In Windows XP, you can avoid having to reactivate by simply copying a file from your Windows directory and saving it external media. When Windows XP is first activated, it creates a file called WPA.DBL and stores it in the C:\Windows\System32 directory.
Copy this file to your external storage device and keep it handy. When you go to reinstall Windows, you’ll reach the point where you have to activate. Decline the activation and complete the installation.
Now you’ll need to restart your computer in Safe Mode by pressing F8 on startup to get into the Advanced Boot Options menu.
Go to C:\Windows\System32 and you should see a file called WPA.DBL already there. Simply rename it to something like WPA.OLD and then copy your backup version of WPA.DBL to the current location.

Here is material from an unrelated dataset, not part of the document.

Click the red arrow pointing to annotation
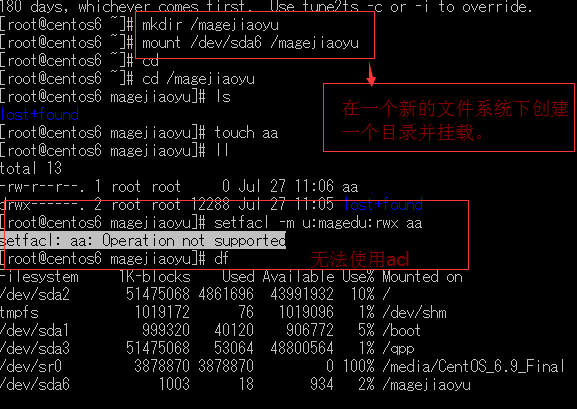This screenshot has width=577, height=409. pos(371,74)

Restart the computer and Windows XP should now be activated and working normally. Remember that this will only work if you use the WPA.DBL file from the same computer that Windows XP was originally activated on. If you install XP on a different machine and try to copy the WPA.DBL file there, it won’t activate.
Windows Vista, 7, 8
If you are running Windows Vista, 7 or higher, you won’t be able to simply copy one file in order to avoid the activation problem. There is a lot more information that is required, which makes it a lot more complicated.
Luckily, there is a freeware program called Advanced Tokens Manager that will make a copy of all the activation data for you and allow you to easily restore it later on.
Once you download it and unzip the files, go ahead and run the executable file. It doesn’t require any installation, so that’s nice. On the main screen, it will start detecting any valid Windows and Office products.
If all works out well, the status should detect your version of Windows and it should display the product key along with the license status. To backup the data, just click the Activation Backup button. A fairly large dialog will pop up that basically explains all the features and the requirements in order for the activation to properly work. Make sure you read it carefully.
The main points here are what I had already mentioned above: don’t make major hardware changes when performing the restore and make sure the OS edition is the same. Go ahead and click Yes and the backup will be created in a new folder called Windows Activation Backup, located in the same folder as the EXE file.
You’ll want to make sure to copy this folder to some external media before you reinstall Windows. Once you have loaded Windows, simply download and run the program again. Make sure to copy the backup folder into the same folder as the EXE file. The program will detect the backup folder and the button will change to Activation Restore.
Click on that and when it asks you if you are sure, click Yes. Wait about a minute or so and if the program succeeds, you will get a Success message.
At this point, you should be good to go with an activated copy of Windows. Note that if you Microsoft Office installed also, you can click the Office Activation Backup button and it will allow you to back that data up separately.
The only issue with Advanced Tokens Manager is that it does not fully support Windows 8.1. It can save all the activation data, but it can only restore activation for Windows 8.1 copies that were activated by phone. If activated online, it won’t be able to restore properly.